Its much less about your politics than it is your credulous insinuation that illegal search and seizure is not taking place because searches "need" probable cause to be effected.




Probable cause is not necessary for a search. It's necessary for evidence from the search to be admitted. If the lawyer does not require a proof of probable cause for any searches that were permitted, he's not doing his job.


> "Probable cause is not necessary for a search. It's necessary for evidence from the search to be admitted."

The purpose of parallel construction is to create an artificial heritage for evidence collected without probable cause. This is done by finding probable cause for a search that you will then claim uncovered evidence that was in fact previously discovered during the course of an illegal search.

The lawyer, doing his job, will ask where the evidence came from and what the probable cause was for that search. He will be lied to, and told that the evidence was discovered during the course of the second 'investigation' (the existence of the first investigation, the real investigation, will be kept a secret.)

For a simple example of how this would work, imagine a naive police officer acting on his own: The police officer, spurred on by prejudice, breaks into several homes in a neighborhood looking for evidence of a grow op.

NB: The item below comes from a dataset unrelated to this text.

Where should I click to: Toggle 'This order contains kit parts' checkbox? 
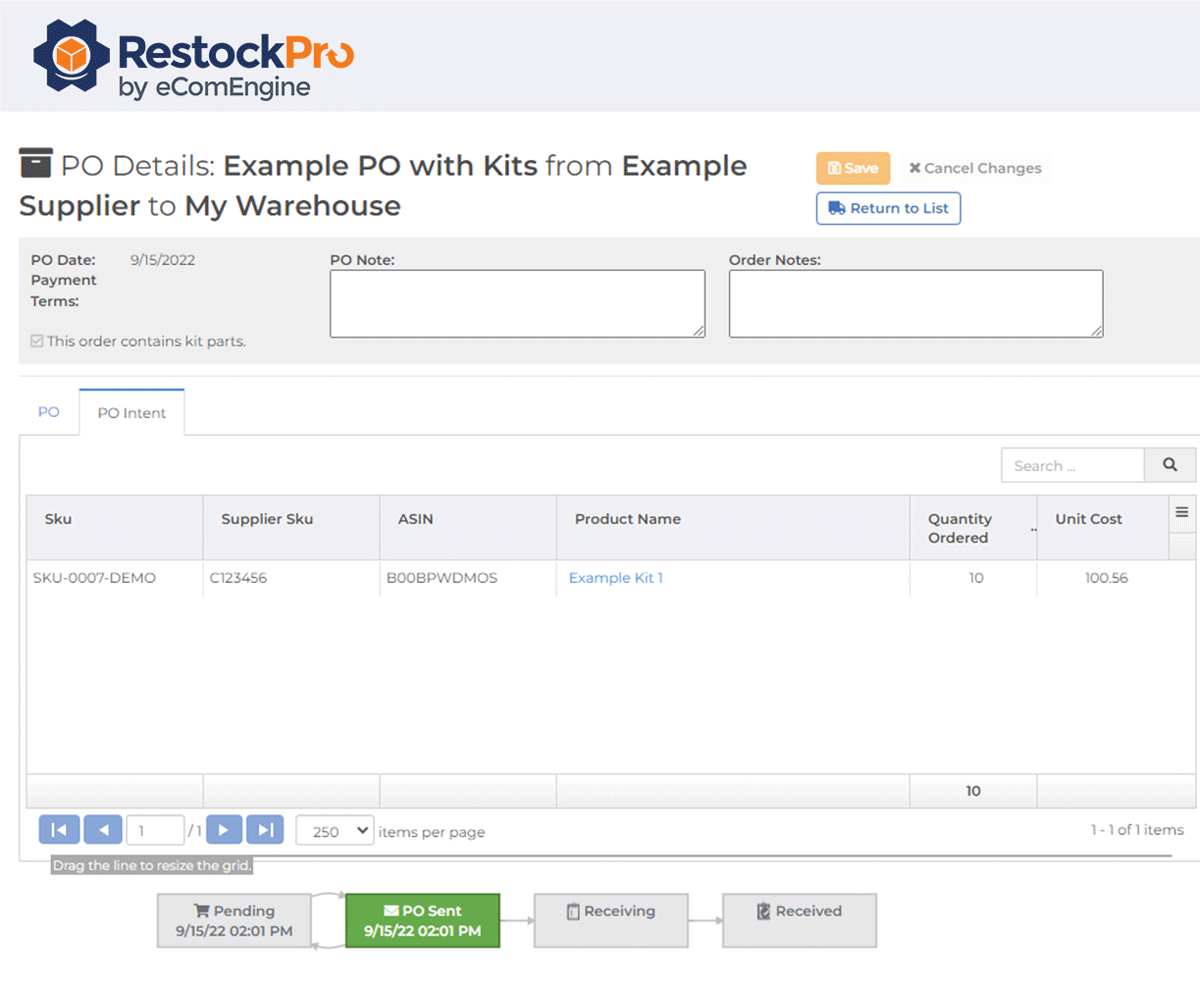[x=37, y=341]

He finds one such operation, but since his search was illegal nothing he found can be used in court. He then gets the bright idea to leave the police station an 'anonymous' tip. That tip is then used to justify a search warrant, which is then used to reveal the presence of a grow op.

That situation is trivial and the "anonymous tip" is immediately cause for suspicion. Things get much hairier when you add more participants, and make them reasonably intelligent.

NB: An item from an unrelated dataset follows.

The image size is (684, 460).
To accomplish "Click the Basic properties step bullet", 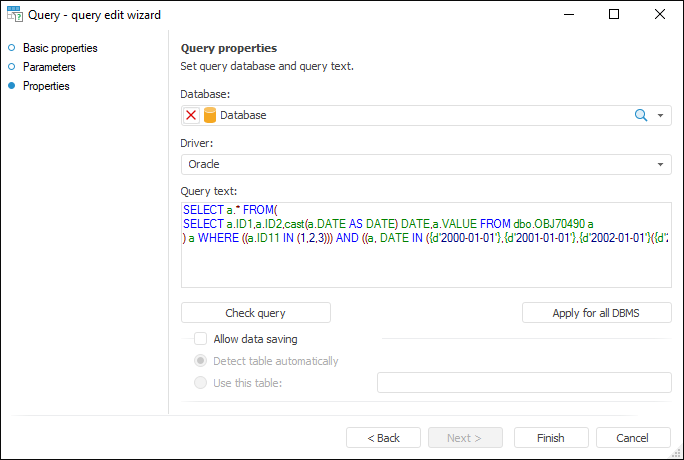I will 12,48.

TL;DR: The entire point of parallel construction is that the defenses lawyer can do his job, but it won't matter.


If I'm reading you correctly that's not parallel construction, that's planting evidence.

Now, I haven't followed the US law or police news closely, since my interest is at most academic, but my picture of parallel construction is that you first use unreliable/inadmissible sources to construct a picture of the situation, then using that general knowledge to locate actual admissible evidence.

So the cop might use inadmissible sources to know there's an person of interest somewhere. But he still needs admissible evidence to demonstrate probable cause if he wants to enter and use results of this second search to be useful. Otherwise he's exactly in the situation of the 'naive' cop from your example, where he can only say 'anonymous tip', doesn't have a record for that, and his 'real' investigation gets dismissed.

What you seem to be describing is taking inadmissible evidence and then somehow inserting it into results of a legal search - i.e. planting evidence. That's not a new idea, I guess, but is it really so common, and how is that caused by parallel construction?


You are, I believe, correct about parallel construction. It is notably easy for police to find probable cause to effect a search, which is half of what makes parallel construction disquieting. But they do have to actually find some cause to conduct the search. They can't just go with the intel they get from inadmissible evidence; if they do, the new evidence from the unwarranted search is "fruit of the poisonous tree", and can be excluded from trial.


This is 4 paragraphs saying exactly the same thing I said upthread, just more emphatically.

Meanwhile, we're no closer to understanding how "parallel construction" could have been helpful in this case, which is the question the thread purports to answer.